“It is a personal and official insult,” said Philippines President Rodrigo Duterte of Prime Minister Justin Trudeau’s criticism of his war on drugs … a campaign which has seen more than 12,000 people killed, according to Human Rights Watch — 2,555 of them by the Philippine National Police.
“It angers me when you are a foreigner, you do not know what exactly is happening in this country,” Duterte fumed. “You don’t even investigate.”
Actually, thanks to the work of human rights groups, we have a pretty good idea of what’s going on in the Philippines — and the picture is chilling. “If I make it to the presidential palace,” Duterte declared during his presidential campaign, “I will do just what I did as mayor [of Davao City]. You drug pushers, holdup men and do-nothings, you better get out because I’ll kill you.”

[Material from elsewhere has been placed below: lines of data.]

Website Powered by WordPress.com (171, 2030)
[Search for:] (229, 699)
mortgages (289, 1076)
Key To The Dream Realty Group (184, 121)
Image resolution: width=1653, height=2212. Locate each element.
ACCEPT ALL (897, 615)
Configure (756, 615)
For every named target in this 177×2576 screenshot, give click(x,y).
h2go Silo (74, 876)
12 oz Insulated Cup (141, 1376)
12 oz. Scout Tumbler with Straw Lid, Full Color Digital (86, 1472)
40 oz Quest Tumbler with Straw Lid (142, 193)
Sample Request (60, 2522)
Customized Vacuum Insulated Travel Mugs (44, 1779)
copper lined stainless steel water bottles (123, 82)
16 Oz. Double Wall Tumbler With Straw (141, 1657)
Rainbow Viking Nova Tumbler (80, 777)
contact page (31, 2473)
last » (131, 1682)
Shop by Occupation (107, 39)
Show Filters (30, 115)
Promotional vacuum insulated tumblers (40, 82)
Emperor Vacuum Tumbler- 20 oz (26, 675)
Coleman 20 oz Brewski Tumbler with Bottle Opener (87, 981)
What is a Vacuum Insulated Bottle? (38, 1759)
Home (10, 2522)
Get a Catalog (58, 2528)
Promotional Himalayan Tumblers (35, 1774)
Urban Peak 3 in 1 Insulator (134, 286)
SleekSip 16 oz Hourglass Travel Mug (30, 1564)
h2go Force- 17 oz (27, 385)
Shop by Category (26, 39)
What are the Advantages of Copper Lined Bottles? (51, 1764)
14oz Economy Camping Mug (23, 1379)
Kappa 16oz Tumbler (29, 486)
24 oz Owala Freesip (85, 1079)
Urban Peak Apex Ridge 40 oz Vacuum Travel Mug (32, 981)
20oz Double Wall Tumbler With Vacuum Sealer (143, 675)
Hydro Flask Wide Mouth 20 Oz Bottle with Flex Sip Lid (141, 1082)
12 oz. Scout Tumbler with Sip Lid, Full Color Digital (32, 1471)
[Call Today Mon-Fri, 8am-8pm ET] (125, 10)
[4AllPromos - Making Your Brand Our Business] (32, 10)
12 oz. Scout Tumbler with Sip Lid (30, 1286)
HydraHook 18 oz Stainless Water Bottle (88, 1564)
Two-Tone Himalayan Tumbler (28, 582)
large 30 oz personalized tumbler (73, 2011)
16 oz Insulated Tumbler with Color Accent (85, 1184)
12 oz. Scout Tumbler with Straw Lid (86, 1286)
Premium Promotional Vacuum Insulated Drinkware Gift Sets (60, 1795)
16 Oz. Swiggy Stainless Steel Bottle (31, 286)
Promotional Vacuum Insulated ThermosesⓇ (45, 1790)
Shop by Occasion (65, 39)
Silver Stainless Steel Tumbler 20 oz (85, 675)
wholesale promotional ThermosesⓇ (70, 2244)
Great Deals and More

Shortly after coming to power, Duterte extended the threat to users: “There’s three million drug addicts. I’d be happy to slaughter them.” High-ranking police officials claimed that police subsequently received cash bounties for executing drug suspects, planted evidence at crime scenes and orchestrated killings by vigilante groups — murders which sometimes came at the rate of dozens in a single night, mostly in poor neighborhoods.
Duterte’s war has killed children, too — and not always inadvertently. In August 2017, the murder of 17-year-old Kian Loyd delos Santos — a youth whose family claims had no involvement whatsoever in the drug trade — outraged the nation. Church leaders decreed that church bells would ring every 15 minutes for three months to protest the extrajudicial killings, while some of Duterte’s political allies broke ranks and signed a resolution condemning “the recent spate of abuses by police resulting in excessive and unnecessary deaths in the conduct of the campaign against drugs.”
Duterte met with the parents of the slain teenager — but while addressing the boy’s funeral he vowed that if people resist arrest violently, “the military, you are free to kill the idiots.”